[Task input]
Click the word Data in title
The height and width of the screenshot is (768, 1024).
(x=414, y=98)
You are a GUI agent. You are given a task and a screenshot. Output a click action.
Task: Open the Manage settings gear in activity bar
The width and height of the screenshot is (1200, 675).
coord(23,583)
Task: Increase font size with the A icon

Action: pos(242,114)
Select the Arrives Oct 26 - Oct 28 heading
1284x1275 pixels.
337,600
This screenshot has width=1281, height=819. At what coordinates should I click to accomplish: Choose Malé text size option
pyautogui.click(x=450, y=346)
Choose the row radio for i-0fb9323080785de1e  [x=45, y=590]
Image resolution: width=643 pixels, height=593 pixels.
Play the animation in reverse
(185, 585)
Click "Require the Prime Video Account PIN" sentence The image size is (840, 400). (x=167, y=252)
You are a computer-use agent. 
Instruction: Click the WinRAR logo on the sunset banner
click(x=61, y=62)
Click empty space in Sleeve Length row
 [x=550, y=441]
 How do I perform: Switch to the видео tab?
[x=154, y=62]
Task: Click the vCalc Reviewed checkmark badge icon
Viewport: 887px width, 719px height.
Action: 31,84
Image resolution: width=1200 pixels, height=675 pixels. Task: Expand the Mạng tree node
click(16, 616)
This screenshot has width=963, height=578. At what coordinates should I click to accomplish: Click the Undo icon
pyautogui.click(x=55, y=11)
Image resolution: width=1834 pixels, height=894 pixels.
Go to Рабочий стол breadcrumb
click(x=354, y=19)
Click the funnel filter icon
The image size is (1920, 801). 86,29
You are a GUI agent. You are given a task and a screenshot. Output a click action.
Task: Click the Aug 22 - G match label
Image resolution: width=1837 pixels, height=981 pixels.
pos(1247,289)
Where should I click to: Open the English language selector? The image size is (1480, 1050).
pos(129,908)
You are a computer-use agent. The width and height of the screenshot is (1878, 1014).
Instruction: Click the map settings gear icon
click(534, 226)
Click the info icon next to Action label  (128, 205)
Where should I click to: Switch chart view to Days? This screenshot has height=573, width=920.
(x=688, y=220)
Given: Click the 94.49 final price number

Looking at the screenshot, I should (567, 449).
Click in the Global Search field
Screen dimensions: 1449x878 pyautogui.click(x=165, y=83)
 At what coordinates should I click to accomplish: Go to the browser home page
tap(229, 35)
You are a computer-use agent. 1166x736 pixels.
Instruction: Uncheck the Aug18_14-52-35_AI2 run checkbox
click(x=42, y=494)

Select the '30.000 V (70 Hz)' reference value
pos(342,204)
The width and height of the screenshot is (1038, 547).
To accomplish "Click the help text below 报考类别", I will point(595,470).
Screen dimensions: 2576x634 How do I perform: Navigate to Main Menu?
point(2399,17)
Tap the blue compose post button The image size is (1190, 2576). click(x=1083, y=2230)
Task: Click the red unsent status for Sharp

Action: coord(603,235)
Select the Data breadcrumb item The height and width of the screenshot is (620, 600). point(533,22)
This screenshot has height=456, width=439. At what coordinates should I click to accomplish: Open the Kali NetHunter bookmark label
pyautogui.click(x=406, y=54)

[Brief]
How many lines in the listing contain the string "Data"? Please answer with the number and no other words.

[Answer to the exercise]
2